Saved data entries:
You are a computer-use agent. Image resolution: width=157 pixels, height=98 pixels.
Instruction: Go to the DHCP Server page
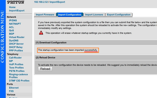(16, 44)
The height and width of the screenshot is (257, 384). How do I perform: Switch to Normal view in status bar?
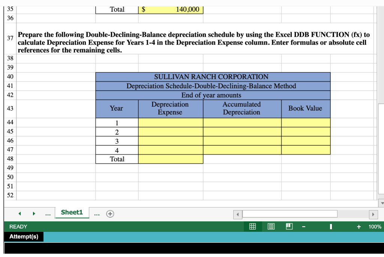[252, 226]
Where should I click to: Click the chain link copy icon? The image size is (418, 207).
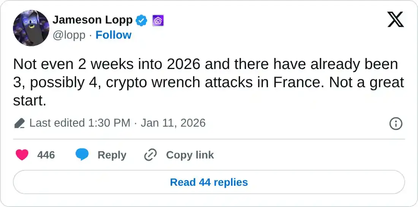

Task goal
Set down the data exactly as it appears, without any images.

Answer section
You are a computer-use agent. Image resolution: width=157 pixels, height=98 pixels.
Instruction: Go to the DHCP Server page
(16, 44)
The height and width of the screenshot is (257, 384). How do I perform: Switch to Normal view in status bar?
[252, 226]
Where should I click to: Click the chain link copy icon? The image size is (418, 207).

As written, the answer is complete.